In life, ever felt that you have got to a situation where things are beyond your control? If so, perhaps you need to learn to surrender?
- Many of us, may be all of us often want to be in control. We can seek to rely on our abilities, our knowledge, our resources or our contacts. None of these are wrong in themselves. Yet where do we turn when all of this no longer seems to work?
- Or when we look at the news and troubles around the world? How do we respond? Does fear and despair totally engulf us? Are we able to see beyond and ask God to give us a different perspective?
- If you are reading this as a Christ follower, are there areas in your life where you sense the Lord is challenging you to change, grow, embrace something new or give something up?
In response to all of these, I give the word ‘surrender’. What might that look like in our lives?
In Proverbs 3:5-6 we can read,
“Trust in the Lord with all your heart and lean not on your own understanding, in all your ways acknowledge him and he will make your paths straight.” (New International Version)
Do we believe that? Will we act on it? To do so will involve ‘surrender’.
Some of the core of Christian faith can seem at face value contradictory. For example, to live, we have to die: “Whoever tries to keep their life will lose it, and whoever loses their life will preserve it” (Luke 17:33). Jesus did not mean literally dying. So what was He getting at? How do these words speak into your life?
On old U2 song (yup, I am showing my age!!) includes the words, “if I wanna live, I gotta die to myself someday”.

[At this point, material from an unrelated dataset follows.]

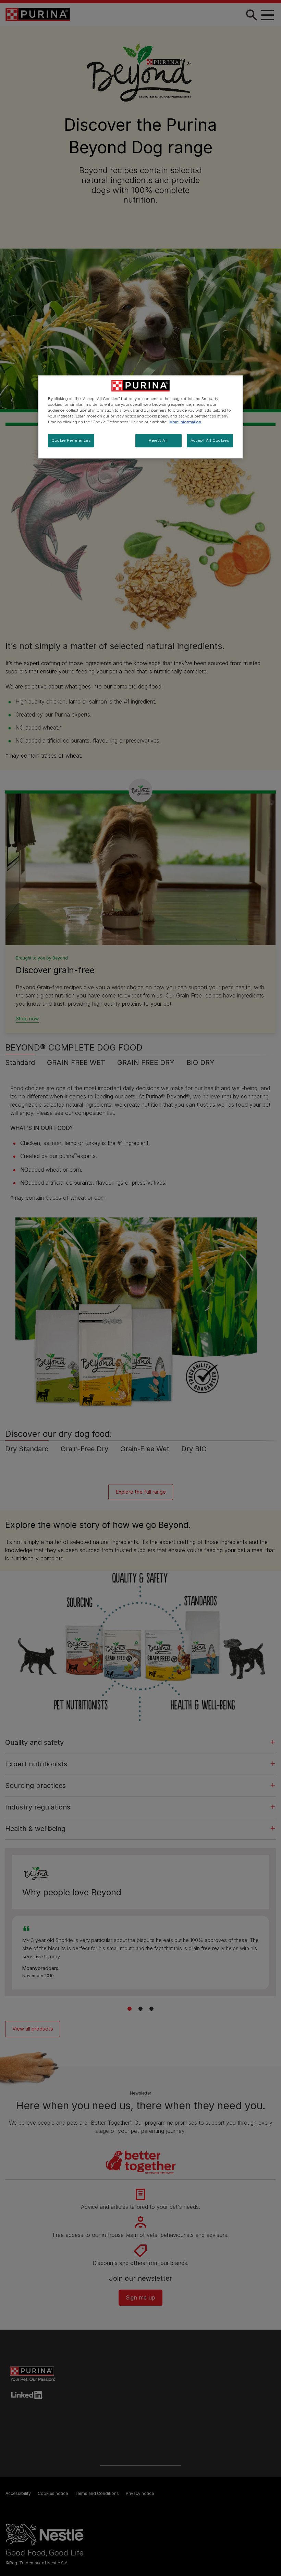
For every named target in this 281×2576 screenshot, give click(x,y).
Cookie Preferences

This weekend as a church community we will meet at a lakeside and witness two people getting baptised. They are recognising God’s grace in their lives, His forgiveness and that they have begun a new life of following Christ. Neither of them are claiming to be perfect.
Baptism symbolises the dying to an old life and rising to a new one in Christ. That can sound a bit ‘mystical’ and disconnected from the real world. But walking out faith amid the opportunities and challenges of life, involves in a very real way, an ongoing dying, a surrender. This impacts into daily living.
As the verses above from Proverbs stress, “Trust…” We all put our trust in something… actually we all surrender to something. What or who is it going to be?